Claremont Graduate University Professor's Tech Grant to Help Autism

Web-enabled devices would allow parents to load personalized images and texts onto PDA's to be used by autistic children.

Claremont, CA, June 01, 2007 --(PR.com)-- Claremont Graduate University Assistant Professor Gondy Leroy has been awarded grants by both Edison International and Microsoft to continue researching ways in which technology can improve lives.

Leroy and colleague Gianluca De Leo (Old Dominion University in Virginia) were awarded $100,000, plus more than $40,000 in software from Microsoft Research to develop a communications device to better enable interaction between autistic children and their families and therapists. The grant will enable professors Leroy and De Leo to bring a prototype they have developed closer to production and open-source availability. Their project will develop flexible imaging software for SmartPhones or Pocket PCs that will facilitate on-the-go communication with autistic children who are very young or very severely disabled—who need either a first learning device or who will never go beyond using image-based communication.

“Existing assistive communication devices are either unsuitable for early intervention or are low-tech, cumbersome, and inefficient,” the authors state in their grant proposal. “New devices can increase quality of life for autistic children and their families while providing therapists unprecedented access to usage data by the very young or severely autistic.”

One unique aspect to the researchers’ project is that it is web-enabled, so parents can personalize pictures and texts from which to choose from.

There are currently 500,000 children in the US who are afflicted with Autism Spectrum Disorder (ASD), which is growing at a rate of 10-17% a year.
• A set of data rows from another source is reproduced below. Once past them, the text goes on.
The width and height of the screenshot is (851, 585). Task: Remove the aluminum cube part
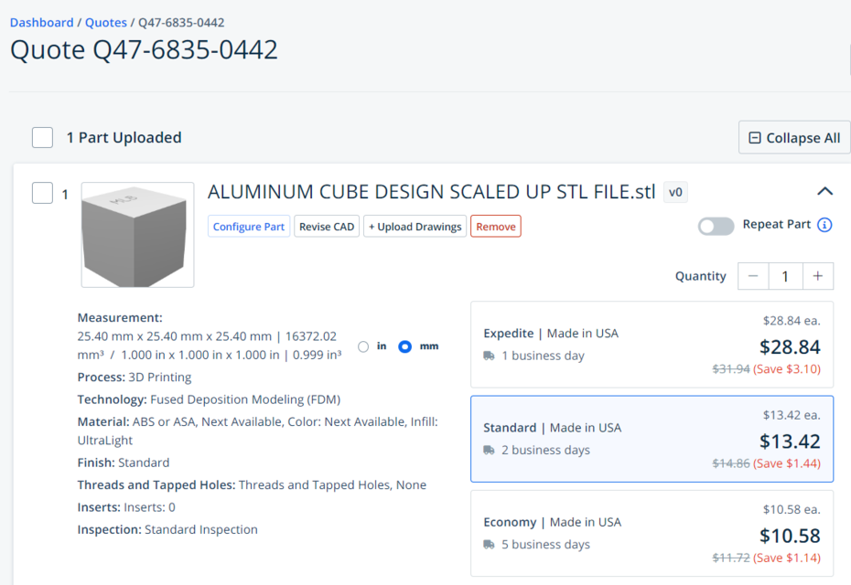pos(495,226)
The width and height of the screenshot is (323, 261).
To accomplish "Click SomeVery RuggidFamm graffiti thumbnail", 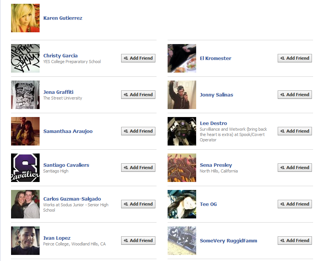I will 182,240.
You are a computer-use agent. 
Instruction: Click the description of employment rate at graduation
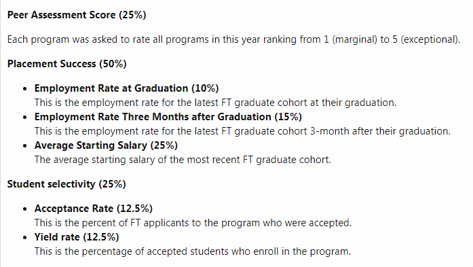point(215,103)
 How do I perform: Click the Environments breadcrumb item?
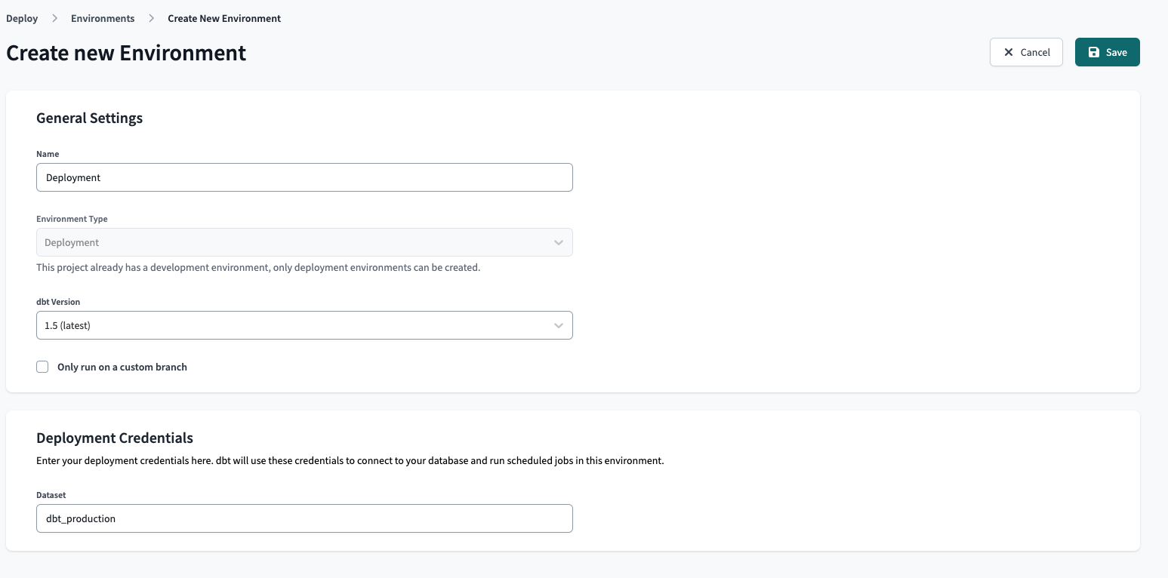tap(102, 18)
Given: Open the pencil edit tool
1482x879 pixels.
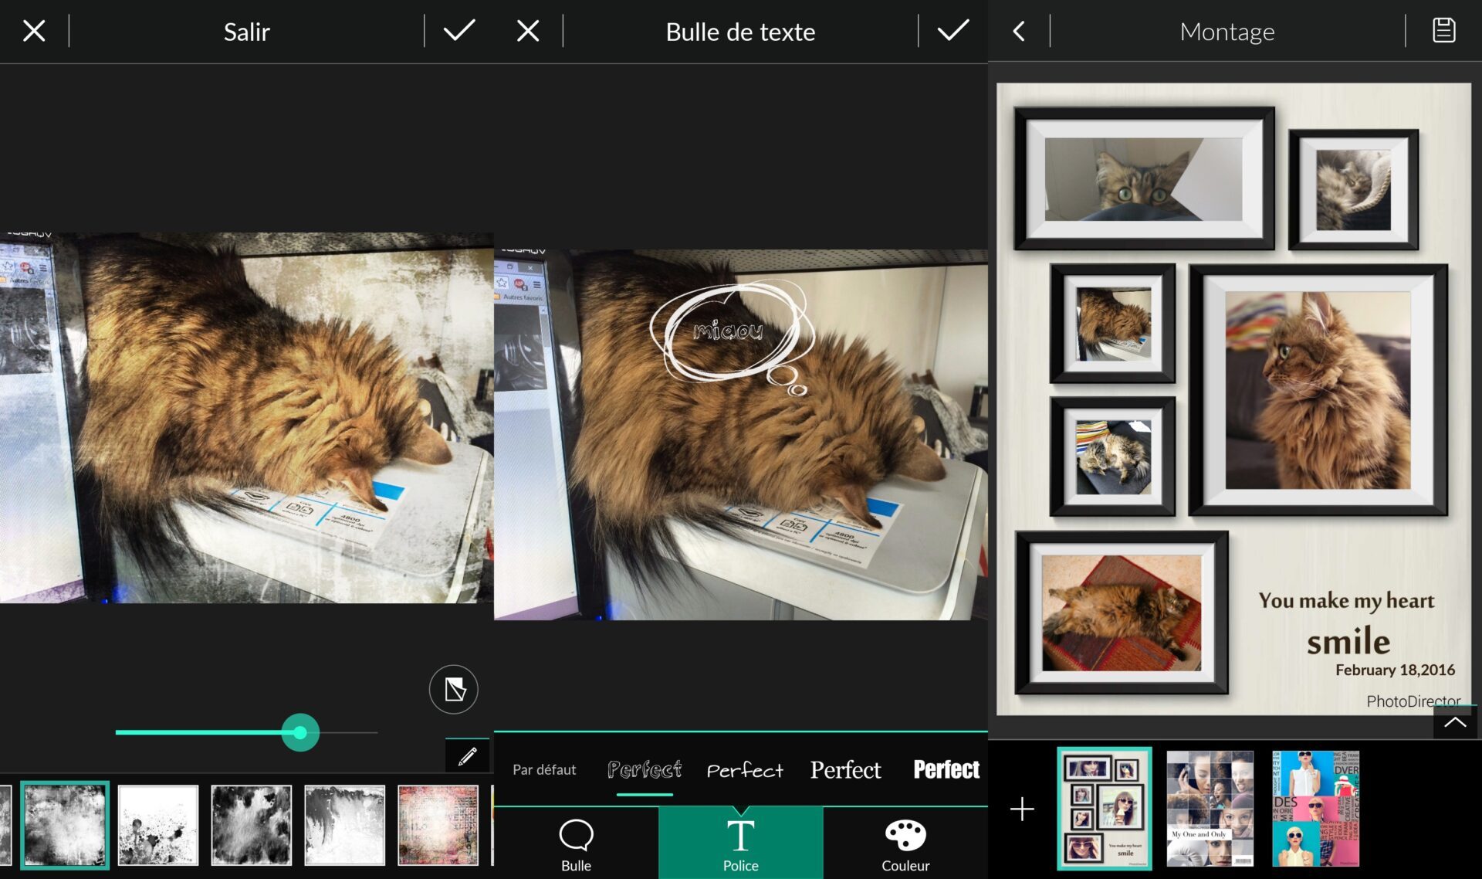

ASD is characterized by a wide variety of possible symptoms such as developmental disabilities, extreme withdrawal, lack of social behavior, severe language and attention deficits, and repetitive behaviors.

Leroy—professor in Claremont’s School of Information Systems and Technology—also received a $5,000 grant from Edison International to support her annual workshop, “Women in IT—Emerging Leaders.” This workshop for female high school and college students addresses three major barriers to women entering the field of information technology: a shortage of role models, negative stereotypes of IT workers, and poor understanding of the potential positive impact of IT on society.

Leroy earned a MA and PhD in Management Information Systems from the University of Arizona and holds a MS in cognitive psychology from the University of Leuven (Belgium).